La ricostruzione è scritta nel documento ufficiale della Guardia di finanza. Ma il deputato, dopo l’articolo del settimanale, nega tutto: “Mi ricordo”, dice all’agenzia Adnkronos, “mi ricordo benissimo la visita della Guarda di Finanza, ma questa storia non esiste proprio. E’ tutta fantasia e ovviamente agirò in giudizio perché questa è diffamazione”. La relazione dei finanzieri, in generale, segnala “la reazione durissima del deputato di Italia Viva davanti ai militari che dovevano iniziare una normale ispezione fiscale”.
Il primo contatto tra i finanzieri e Librandi avviene al telefono.
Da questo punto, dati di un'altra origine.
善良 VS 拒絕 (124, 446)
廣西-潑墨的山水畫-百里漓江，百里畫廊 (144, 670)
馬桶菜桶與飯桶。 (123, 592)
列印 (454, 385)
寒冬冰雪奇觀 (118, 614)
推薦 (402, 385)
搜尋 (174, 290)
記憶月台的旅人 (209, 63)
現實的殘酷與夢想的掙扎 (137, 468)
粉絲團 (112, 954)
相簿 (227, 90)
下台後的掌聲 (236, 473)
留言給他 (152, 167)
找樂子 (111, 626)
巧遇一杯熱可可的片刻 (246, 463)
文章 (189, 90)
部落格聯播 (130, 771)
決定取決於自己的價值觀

La mattina del 24 luglio, scrivono i finanzieri, il parlamentare viene avvisato dell’ispezione per evitare l’intervento in eventuali locali dedicati alla sua “attività da parlamentare”. A quel punto, si legge nel documento, “il dottor Librandi con tono alterato incalza il maggiore Pirrazzo dicendogli che, vista la sua assenza, doveva andare via e tornare solo quando lui fosse stato presente. Che stava commettendo un abuso di potere e che i militari non potevano occupare un’azienda che lavora senza prima avvisarlo”. Il finanziere spiega che invece è possibile procedere anche in sua assenza. Il renziano allora insiste: “Non ha capito, ve ne dovete andare… lei pagherà le conseguenze di quello che sta facendo violando le leggi. Ora chiamo i generali e le faccio vedere io se sta facendo bene! Andrà a finire male”. E, mentre il maggiore tenta la mediazione, aggiunge: “Ve ne dovete andare! Non ha capito, io sono onorevole, e sto in Commissione Finanze ha capito? Ora chiamo il prefetto e la faccio sbattere fuori”. Alla domanda di chi possa fornire i documenti in azienda, Librandi risponde ancora: “Lei non ha capito, voi ve ne andare e tornate quando sarà possibile perché state violando i miei diritti e intralciando la mia attività di parlamentare. Io non mi faccio assistere da nessuno… lei ne pagherà le conseguenze… le farò causa e le farò pagare le conseguenze dell’occupazione militare che ha fatto questa mattina nei miei uffici di Saronno… io sono intoccabile, avete violato i miei diritti garantiti, io le avevo detto di tornare venerdì perché oggi erano presenti anche dei clienti tedeschi… Ci divertiremo in tribunale, vedrà. Mi saluti i suoi amici leghisti“.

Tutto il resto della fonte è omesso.